Lily’s example illustrates the complex nature of identities and how conflicts occur between our self-attributed and other-ascribed identities.
Of course, language is just one aspect of our identities, but even within that one aspect, we may have multiple identities. In Lily’s case, she is at times an English speaker, and at times a Mandarin speaker. Our identities are not static, but continue to evolve based on the context, who we interact with, and our relationship with them.
Our Relationship to Language
Through our interaction with others, we negotiate and co-construct our identities. This means that identity is not something we are, but that it is something we do. Identity is a performative process where we portray ourselves in certain ways in certain contexts, and we shift to different identities as the context changes. Language plays an essential role in identity negotiation. According to Norton, language is not just a linguistic system, but a social practice; Weedon says it is the place where our sense of self is constructed. As we acquire language, we assume relationships between ourselves, the language, and the community of its speakers.

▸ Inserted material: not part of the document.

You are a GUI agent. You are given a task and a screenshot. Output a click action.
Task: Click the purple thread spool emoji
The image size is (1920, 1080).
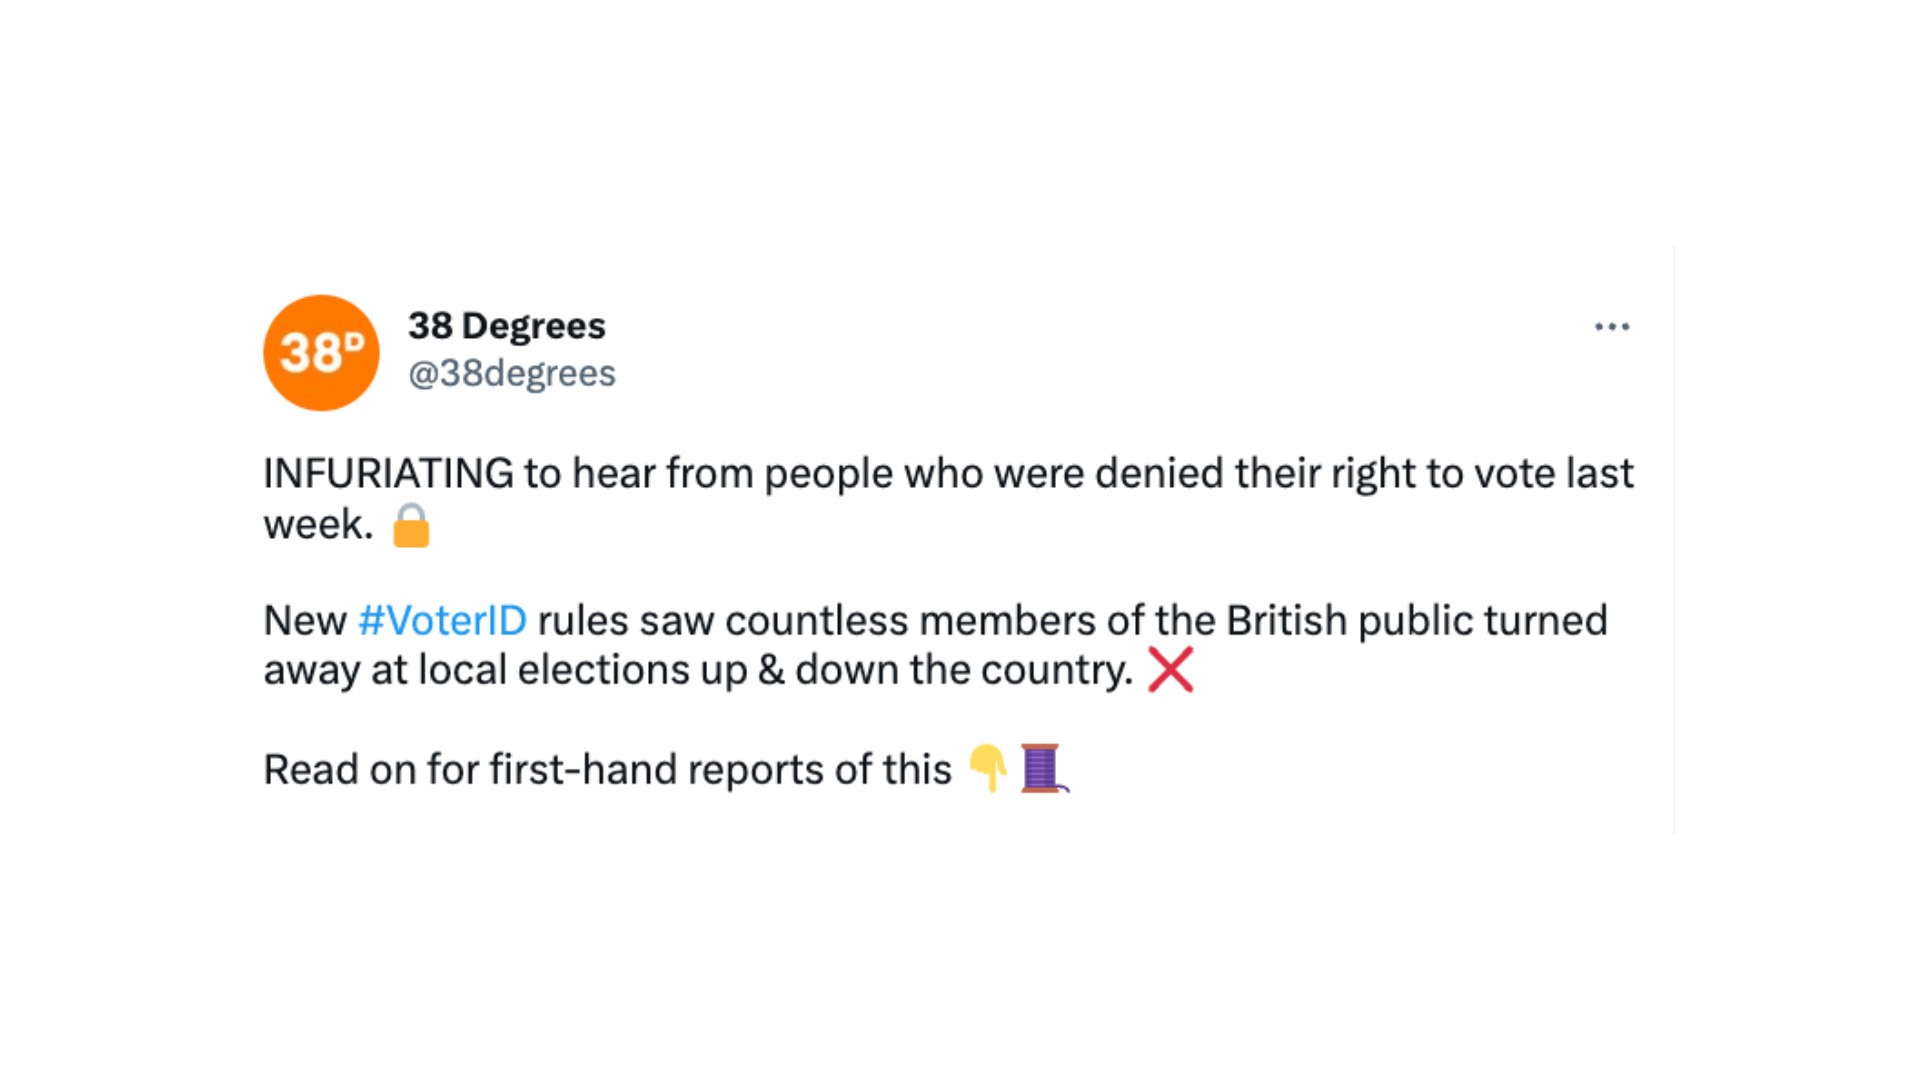(1042, 768)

Block claims that we have three types of relationships with language:
- Language expertise. Expertise refers to proficiency in a language that is welcomed by other language users. Sometimes we might not see ourselves as experts, but are perceived by others as experts in the language.
- Language affiliation. Affiliation relates to the individual’s affective attitude toward a language which is used as a result of feelings attached to a particular form of communication.

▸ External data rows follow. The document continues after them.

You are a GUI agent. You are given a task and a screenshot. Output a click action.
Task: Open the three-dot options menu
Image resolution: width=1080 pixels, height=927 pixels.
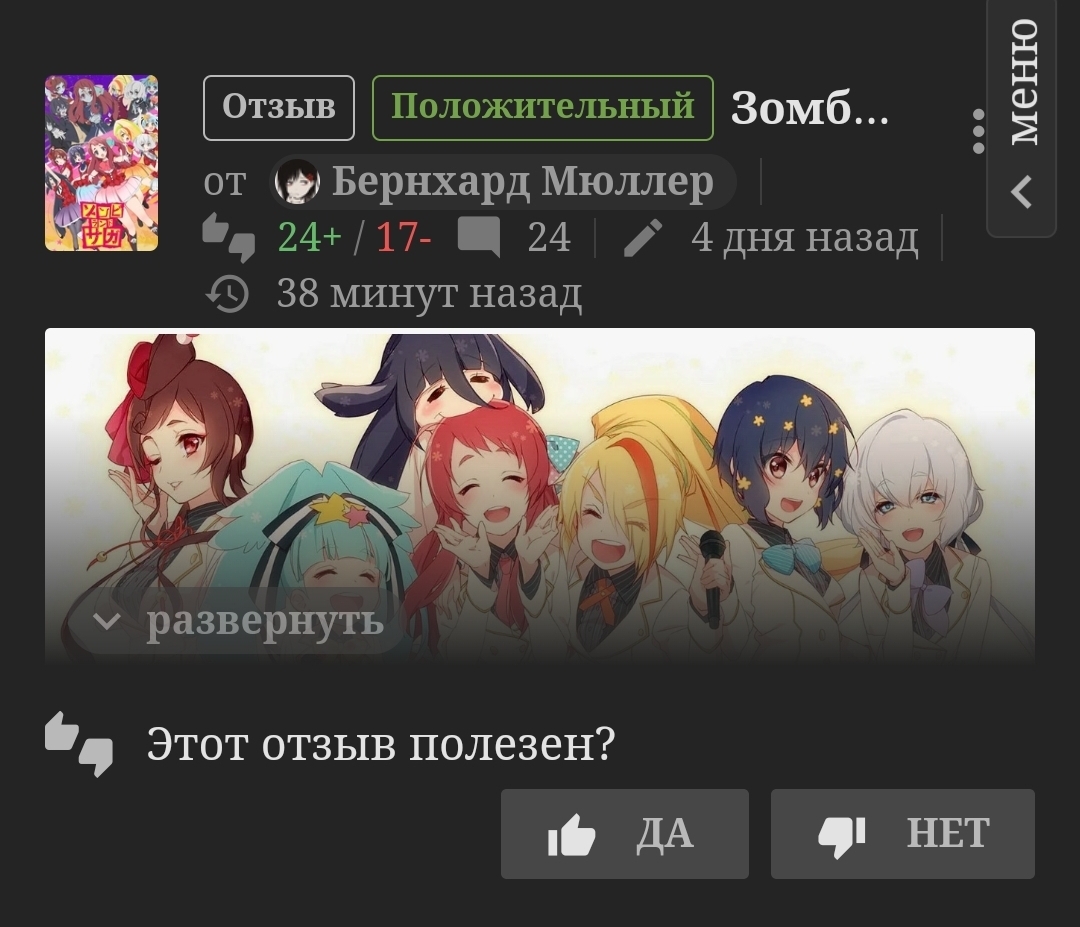pyautogui.click(x=979, y=132)
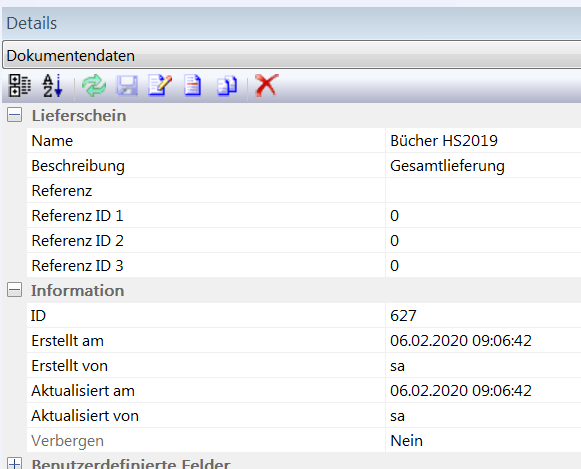Viewport: 581px width, 469px height.
Task: Click the Referenz ID 3 property row label
Action: pos(206,265)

- Language inheritance. Inheritance is connected with one’s background, such as the family or community setting that uses a particular language.
Expertise, affiliation, and inheritance of a language are not interdependent. The fact of being born to a place does not go hand in hand with one’s expertise in a language or positive affiliation, as we see from Lily’s example, above. She positively affiliated with both her language communities but was not always seen as belonging to those communities by those who claimed membership in them. Lily inherited Mandarin from her family but was not seen to have expertise in it. This is sadly far too often the case for many immigrant children.

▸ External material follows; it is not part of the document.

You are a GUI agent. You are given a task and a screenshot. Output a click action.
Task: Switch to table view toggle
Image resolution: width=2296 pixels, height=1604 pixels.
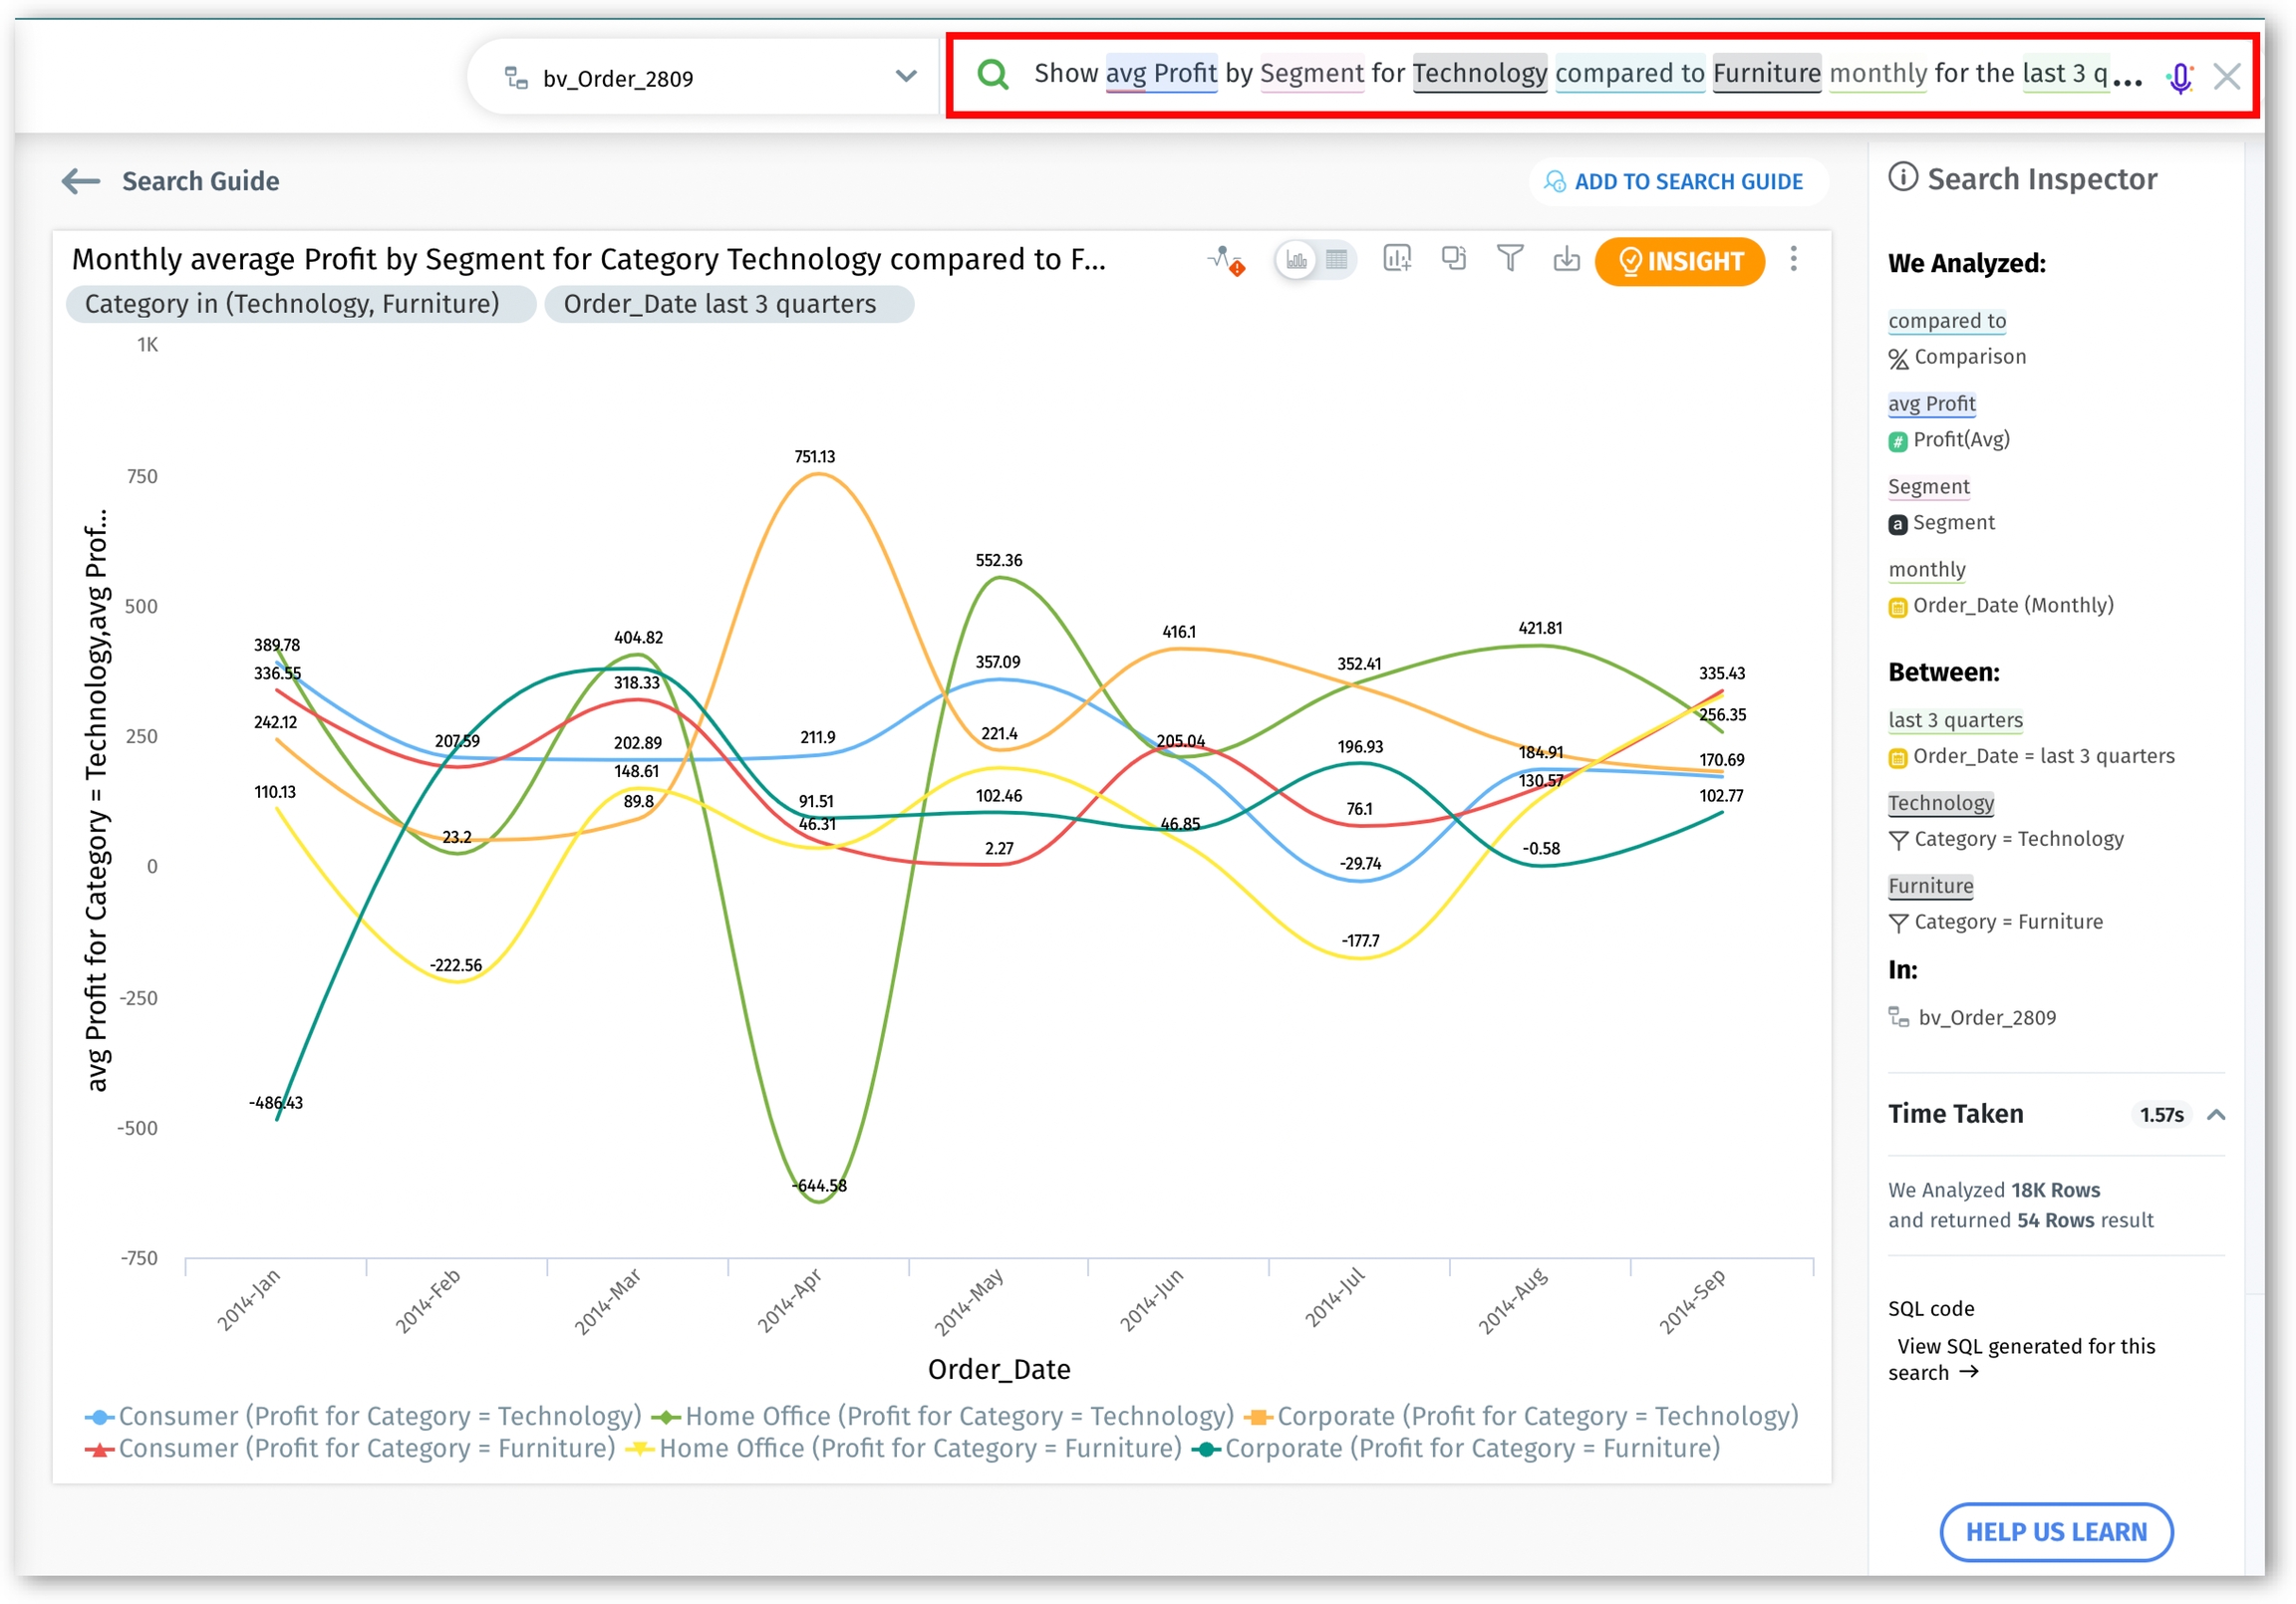(x=1337, y=260)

Language can be both a source of unity and division. When we decide the boundaries of language communities, we are essentially deciding who belongs within the boundary and who will be left outside. Randolph, Selvi, and Yazan explain that some language speakers are excluded by privileging so-called “native speakers” over others or privileging standardized varieties over others (Rudolph, et al., 2020).
So, as educators, how can we explore and embrace our learners’ language identities? I propose one arts-based activity to try: getting learners to create language portraits. I used language portraits in a study with young children aged between 5 and 10 years in English-medium schools in the Maldives. This is an activity that could be used with learners of all ages and language levels.
Using Language Portraits in Class
Provide each student with a sheet of paper with an outline of a person and a selection of colouring pencils and crayons. Ask them to first list how many languages they speak, and then what those languages are. For each language they identify, then have them select a colour. Students then use their selected colours to colour in the outline and create a portrait of their language self. They decide for themselves how they want to colour these in, and if they want to add any writing to the portrait, they may do this as well. When their portraits are completed, they then explain what the colours represent and why they chose to create the portraits in that particular way.
Even with young learners, this activity reveals a lot about students’ language affiliations and linguistic selves, whether these are real or imagined. Here are three examples from my study, along with the students’ remarks:
As you can see from the examples, language portraits can highlight different relations students have with language and language communities. Some of these may be positive and some may be negative. As teachers, we can use these portraits to then extend the conversation and further explore how we can embrace their identities, and help to make them find better connections with their languages.